Chronic diseases of the liver include chronic persistent hepatitis, chronic aggressive hepatitis, chronic liver necrosis, liver fibrosis and liver cirrhosis. They are caused by chronic viral infections, chronic poisoning, drugs and as a result of various other organ diseases.

Disease origin and development

In the case of chronic persistent hepatitis, no clinical symptoms are visible. The disease is discovered by chance and can even heal spontaneously. The second form, chronic aggressive hepatitis, is characterized by the destruction (necrosis) of hepatocytes and has been observed more frequently in Doberman Pinscher. Individual hepatocytes can be replaced again. However, the cell layers are doubled and connective tissue is deposited. If the lobule architecture is still preserved, it is called fibrosis; if the structure is lost, the term cirrhosis is used.

**TRY IT:** Go on with the passage on chronic liver disease, picking up after its final sentence about fibrosis and cirrhosis. The collection entries that come next are separate material and not part of the text on chronic liver disease.

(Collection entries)
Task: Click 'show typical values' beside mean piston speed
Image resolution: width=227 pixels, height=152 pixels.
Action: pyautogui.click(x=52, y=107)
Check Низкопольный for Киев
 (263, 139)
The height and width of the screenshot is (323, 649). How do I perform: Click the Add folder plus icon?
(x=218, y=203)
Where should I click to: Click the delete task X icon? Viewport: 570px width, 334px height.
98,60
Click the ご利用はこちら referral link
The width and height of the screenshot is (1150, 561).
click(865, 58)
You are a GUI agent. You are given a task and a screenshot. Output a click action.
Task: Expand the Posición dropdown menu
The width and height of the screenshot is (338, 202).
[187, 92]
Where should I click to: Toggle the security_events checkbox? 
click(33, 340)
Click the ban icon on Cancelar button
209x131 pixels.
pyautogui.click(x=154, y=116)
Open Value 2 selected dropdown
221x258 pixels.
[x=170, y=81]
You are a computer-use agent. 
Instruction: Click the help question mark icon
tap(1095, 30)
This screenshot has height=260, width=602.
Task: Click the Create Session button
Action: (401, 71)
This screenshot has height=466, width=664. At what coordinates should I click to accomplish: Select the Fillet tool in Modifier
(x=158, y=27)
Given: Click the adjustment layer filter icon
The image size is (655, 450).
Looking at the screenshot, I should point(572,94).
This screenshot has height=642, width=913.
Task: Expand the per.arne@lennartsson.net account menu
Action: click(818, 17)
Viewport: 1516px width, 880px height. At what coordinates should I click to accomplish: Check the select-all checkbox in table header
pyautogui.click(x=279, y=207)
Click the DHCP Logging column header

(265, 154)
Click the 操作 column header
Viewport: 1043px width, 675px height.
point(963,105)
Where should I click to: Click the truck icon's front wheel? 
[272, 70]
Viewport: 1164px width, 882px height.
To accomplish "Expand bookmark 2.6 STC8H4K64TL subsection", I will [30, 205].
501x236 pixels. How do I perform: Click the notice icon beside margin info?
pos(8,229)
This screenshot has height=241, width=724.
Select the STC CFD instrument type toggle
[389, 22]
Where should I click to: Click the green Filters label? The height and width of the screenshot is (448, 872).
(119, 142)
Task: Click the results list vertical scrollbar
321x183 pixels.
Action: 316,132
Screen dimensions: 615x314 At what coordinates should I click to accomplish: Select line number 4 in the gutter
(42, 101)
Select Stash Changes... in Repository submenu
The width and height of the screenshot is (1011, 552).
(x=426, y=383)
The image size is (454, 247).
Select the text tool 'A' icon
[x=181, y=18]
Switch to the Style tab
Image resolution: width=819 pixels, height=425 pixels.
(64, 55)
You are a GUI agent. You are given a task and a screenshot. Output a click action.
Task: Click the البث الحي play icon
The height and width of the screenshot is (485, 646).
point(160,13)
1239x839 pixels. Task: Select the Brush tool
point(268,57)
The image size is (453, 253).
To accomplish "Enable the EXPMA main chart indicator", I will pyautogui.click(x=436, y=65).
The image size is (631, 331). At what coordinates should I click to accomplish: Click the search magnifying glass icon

**RESPONSE TO THIS EXERCISE:**
Clinical picture – symptoms

As mentioned above, the clinical picture of chronic persistent hepatitis is so weak that it is usually not noticeable. The symptoms of the aggressive form are much clearer. Here the symptoms range from weakness and apathy, to appetite with pathologically increased thirst and increased urine output, to vomiting. In an advanced stage of cirrhosis of the liver, the dog becomes grumpy, snappy, at times even blind and walks around with his head bowed.


The persistent form of hepatitis often heals on its own. The prognosis of the other chronic liver diseases is dubious or unfavorable. In any case, you should change your dog’s diet so that the liver is relieved. Ask your veterinarian for an exact diet plan.